Install 3rd Party libraries required for the exercises

On the left edge of the window, click the "Workspace" button. You'll see a file browser appear. (Note: "Home" goes to your home folder, whereas "Workspace" goes to the most recently used location in the file browser.)
At the top of the file browser, you'll see "Workspace" with a downward arrow next to it. Click on the arrow.
In the popup menu, select Create -> Library. Then opens the "New Library" screen.
Install the Python test_helper by specifying the following values:

Source/Language: Upload Python Egg or PyPI
PyPi Name: test_helper
Click: Install Library

By uploading these libraries, you ensure all the computers in the Spark cluster have access. The library is used to check your assignment locally. You can learn more about uploading libraries and many other topics in the Databricks Guide.

Creating a Cluster

The first thing you should do is create a cluster. In the sidebar on the left, click on the "Clusters" icon and select the "Create Cluster" button. Enter the name "cs61a" for your cluster--use the Spark version Spark 1.5.2 (Hadoop 1)--then hit "Create Cluster" to start up the cluster. This can take anywhere from a minute to ten minutes, so be patient! Once your cluster appears as "running", you can proceed to the next step.

Create Cluster

Active Clusters

Important note about clusters:

Be patient, some operations can take a while to run.

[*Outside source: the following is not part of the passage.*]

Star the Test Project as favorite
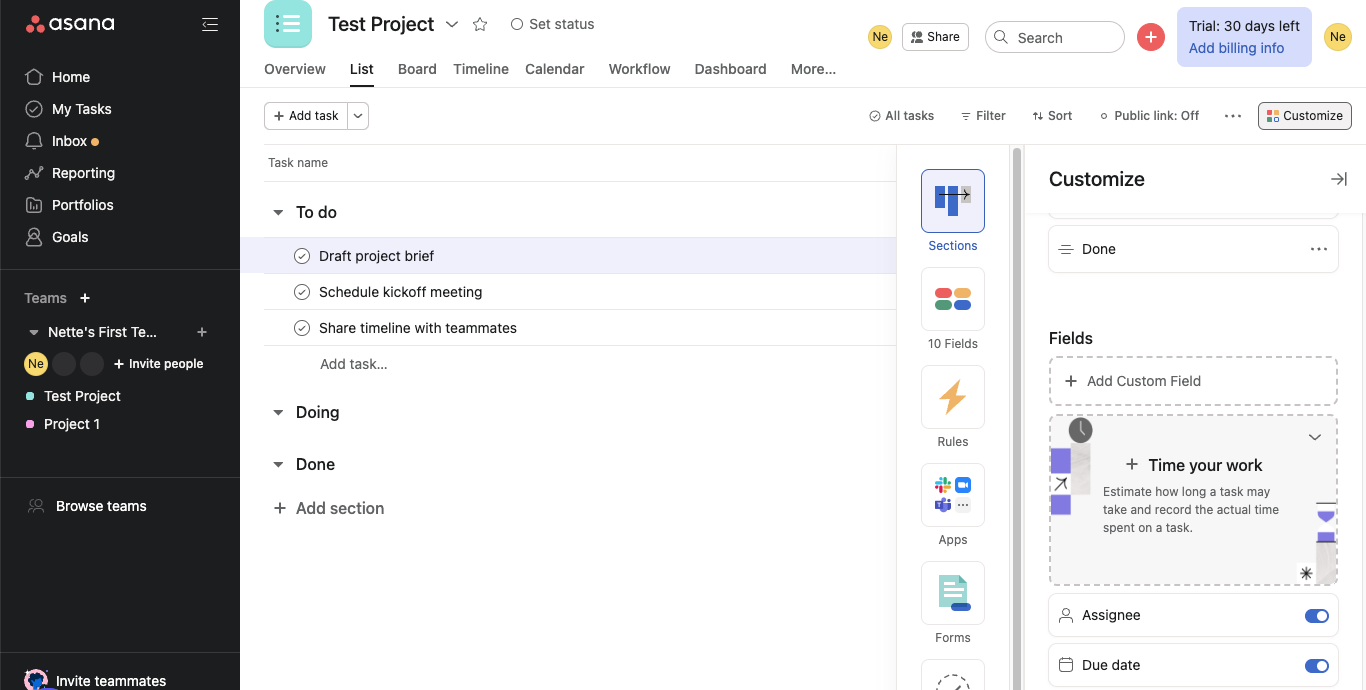Viewport: 1366px width, 690px height. pyautogui.click(x=480, y=24)
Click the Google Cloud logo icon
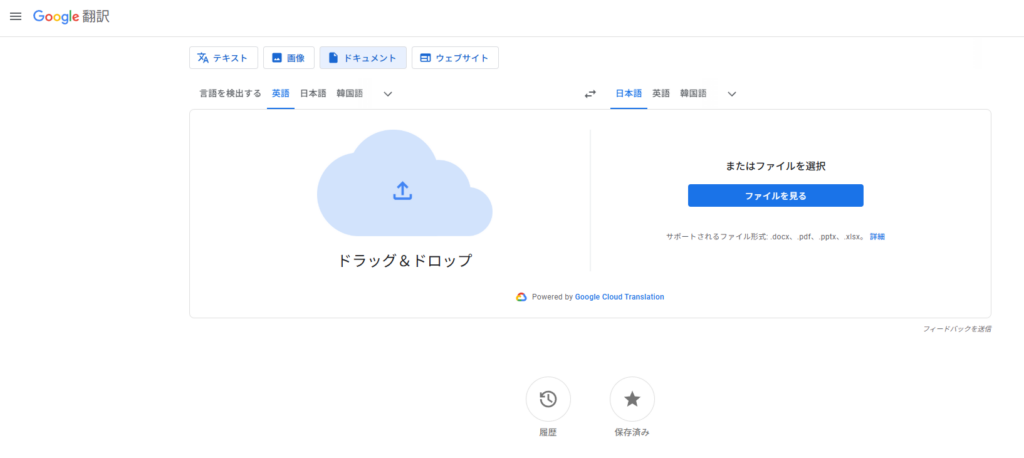Image resolution: width=1024 pixels, height=458 pixels. click(521, 297)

If it's taking a really long time, make sure that the cluster hasn't fallen asleep. You can check this by looking at cluster status. If the status is pending, then you should probably keep waiting.

Loading the Workspace

In the sidebar, select the "Workspace" icon. Find the cs61a-lab folder that you imported from before. Navigate into it and check out question 0 as an example:

Workspace

To get started on this problem, first attach to your cluster. In the menubar at the top left, you should see a button that says "Detached." Click on it, then select the cluster that you created earlier:

Attach to Cluster

Interacting with Notebooks

A Databricks notebook is very similar to an IPython notebook, which is a Python instance that can be interacted with inside of a web browser. Databricks and IPython notebooks can contain code, text and even images! Here is a screenshot of a notebook. You can see that we have code that are in cells. We can run all the cells by pressing the 'Run All' button or we can run a single cell by pressing the Shift+Enter keys when our cursor is in the desired cell.

Databricks Notebook

Lab Questions

Now that you know how notebooks work, complete questions 1-3, which are mandatory. Question 4 is optional but recommended. The lab uses Python2, which has some subtle differences from Python3. After completing and passing the tests for each question, you should see a token. Copy the token that is shown in the last cell into your lab13.py file as a string.